Hackathons? That's just work during your free time - or if it's during work time, it's a startup product you should own, but don't. More days off? Aren't you already working 60+ hours a week today! Culture shit after work? That's just more indoctrination. Gym membership? Only $200-500 - peanuts! Flexible work hours? That just means work more, but do it at times that aren't 9-5. Parental leave? Big companies and Europe have had that for ages.

Oh, and that culture fit crap? That's just discrimination - rebranded! What? You don't like what other late 20s upper-class educated males like? Be gone heathen!

End advice.

Not saying big companies or government jobs are any better. But at the very least you're already cynical about those things and demand to get paid well enough in risk-adjusted terms.



> 1. Take the least amount of stock possible - your startup is statistically unlikely to succeed. It'd be better to bump your salary up $10-20K than to get the stock.

This is a worthwhile suggestion regardless of startup or not. You don't want a large portion of your assets tied up in the company you work for, where a calamitous event can both cause you to lose your job and your savings. Take the cash, invest it in / bet it on something where there is low correlation between the investment performance and your probability of continued employment.


I watched friends who worked at Washington Mutual with tons of WaMu stock see their "retirement" disintegrate in a couple months then getting rewarded with a pink slip. Not even a risky start up. That was a pretty painful.


"Relentlessly cynical", you sound like a great person to hire!

Someone like you shouldn't work for a startup. Go and work for a big company, go poison the atmosphere there. It's just not a good fit on both ends. If they're cheating you so bad, if it's so obviously a bad deal, why do you even care? In your view, startups suck and no one makes a lot of money or learns anything, so you aren't missing much.

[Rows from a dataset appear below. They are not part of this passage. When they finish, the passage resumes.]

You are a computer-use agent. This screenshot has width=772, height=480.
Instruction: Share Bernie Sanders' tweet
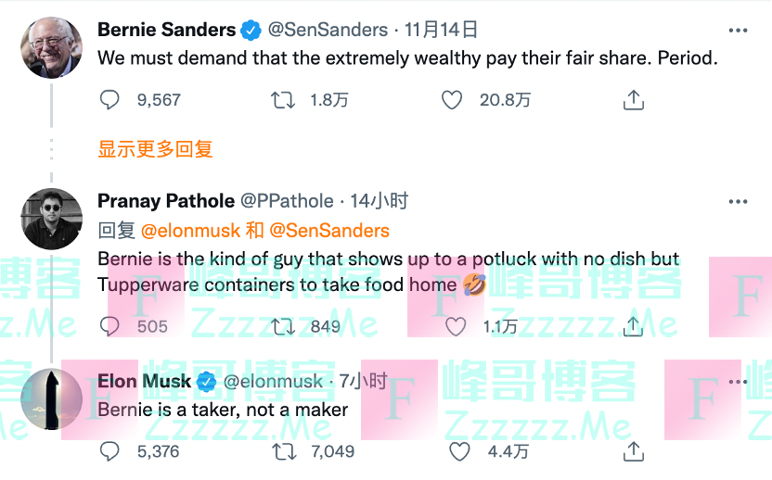[634, 100]
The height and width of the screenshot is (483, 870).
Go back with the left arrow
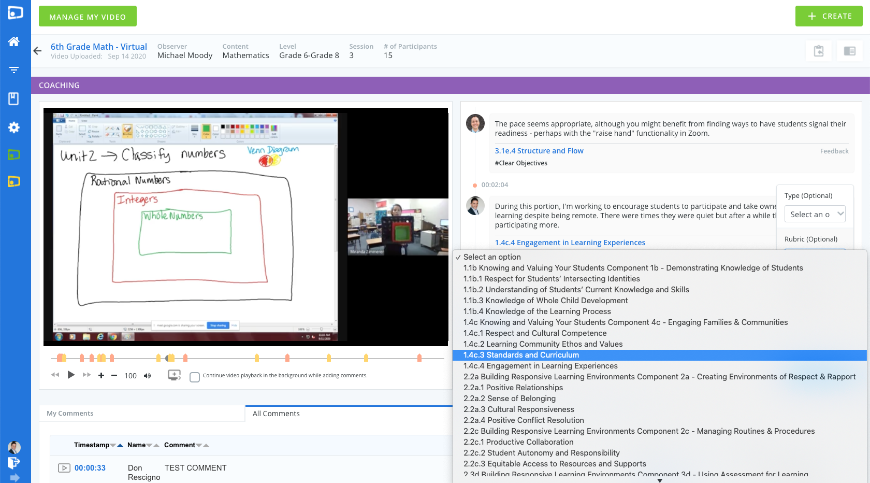click(x=37, y=51)
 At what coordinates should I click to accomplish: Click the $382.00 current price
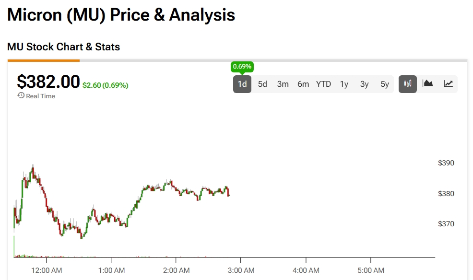tap(48, 82)
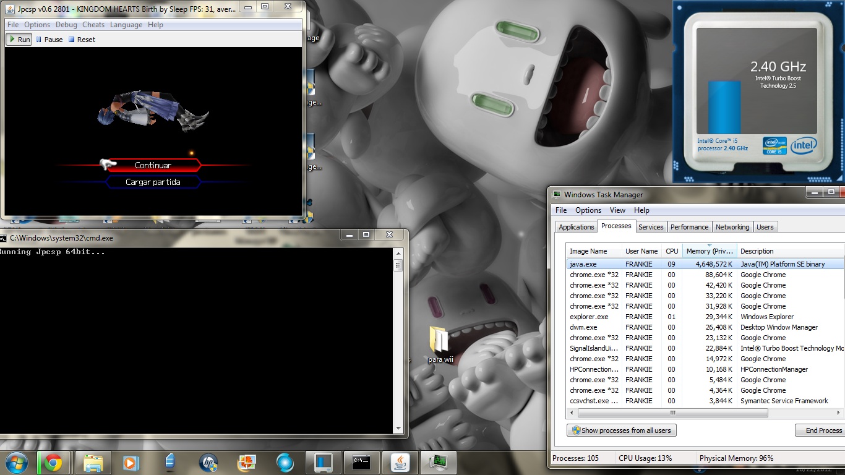The image size is (845, 475).
Task: Open Windows Explorer from the taskbar
Action: 93,463
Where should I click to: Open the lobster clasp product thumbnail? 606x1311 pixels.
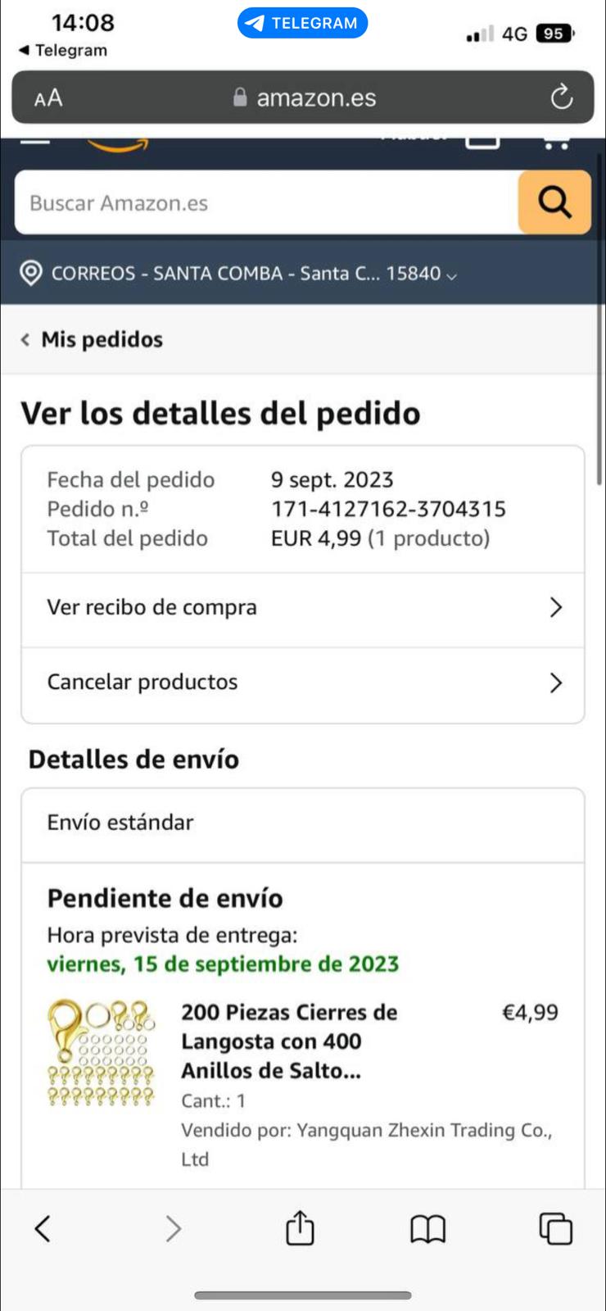[101, 1055]
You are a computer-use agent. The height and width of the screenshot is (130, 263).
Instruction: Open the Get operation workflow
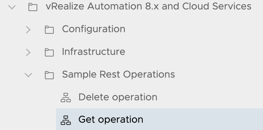[x=111, y=120]
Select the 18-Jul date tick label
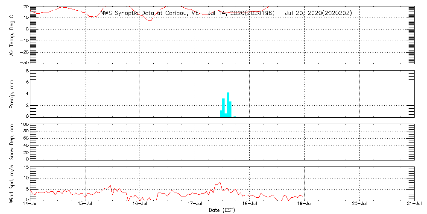Image resolution: width=427 pixels, height=214 pixels. pos(250,204)
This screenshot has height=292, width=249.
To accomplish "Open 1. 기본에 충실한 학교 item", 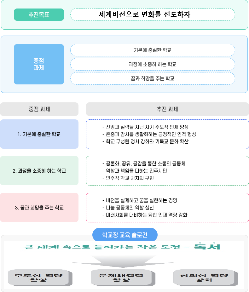I will point(39,134).
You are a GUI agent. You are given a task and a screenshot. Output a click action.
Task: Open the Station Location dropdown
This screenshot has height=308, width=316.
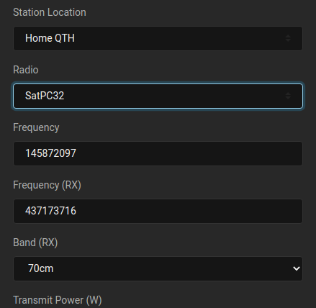[158, 38]
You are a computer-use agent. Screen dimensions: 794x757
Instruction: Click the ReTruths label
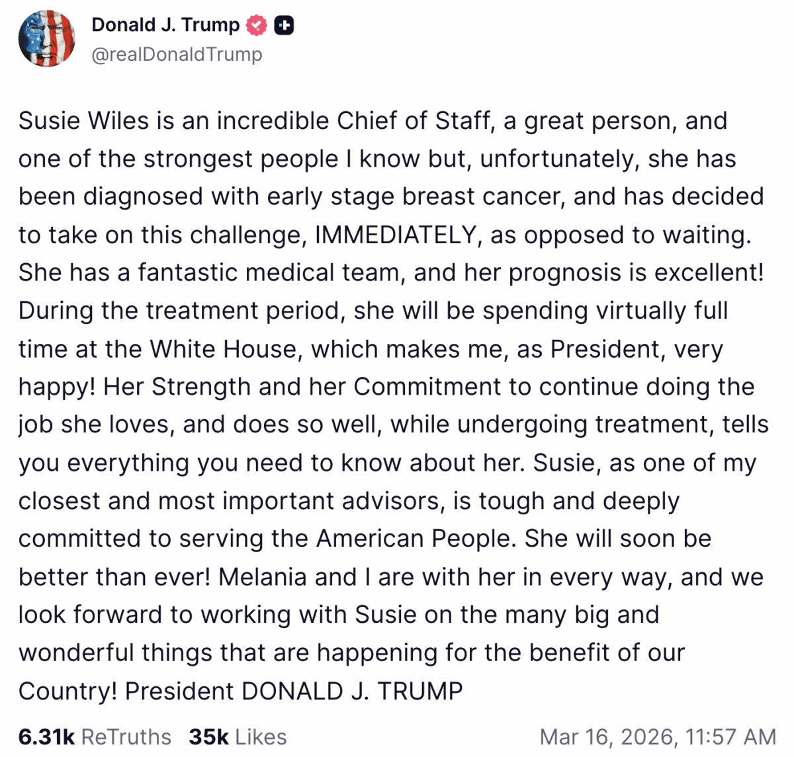click(126, 737)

Go work at Oracle and be happy with your 401k.


Oh, please. Everyone should be cynical about the work arrangements they get into, because let's face it, the company as a whole doesn't care about you. You are a replaceable resource. If you believe otherwise then you are hopelessly naive.

I remember talking to a friend of mine who had to fire half his workforce in order to give his company six months more runway to succeed- he was absolutely devastated about it. Those coworkers were his friends and allies. He still did it, though. To a certain extent it wasn't even his choice.


I don't think you should get the downvote but I think you're completely off base. The parent makes great points; one of the best comments I've seen on HN in a while. I think these points should be something that anyone looking to join a startup understands. The culture fit as discrimination, t-shirt as indoctrination, the idea of giving up salary for modest are all real negatives in many cases that seem great to many, especially younger people. Not all startups play these games. If you want to work for a startup that does, that's fine, you may have a good reason to, such as a belief it will be a hit or wanting the experience, or what have, but be informed that these things really are tricks and games, whether or not the founders realize they are playing these games or are just "cargo culting" things they read in TC.

Realizing these things does not make you a corporate workaday drone.


Wanting to be compensated for work done is now "poisoning the atmosphere"? Jesus Christ...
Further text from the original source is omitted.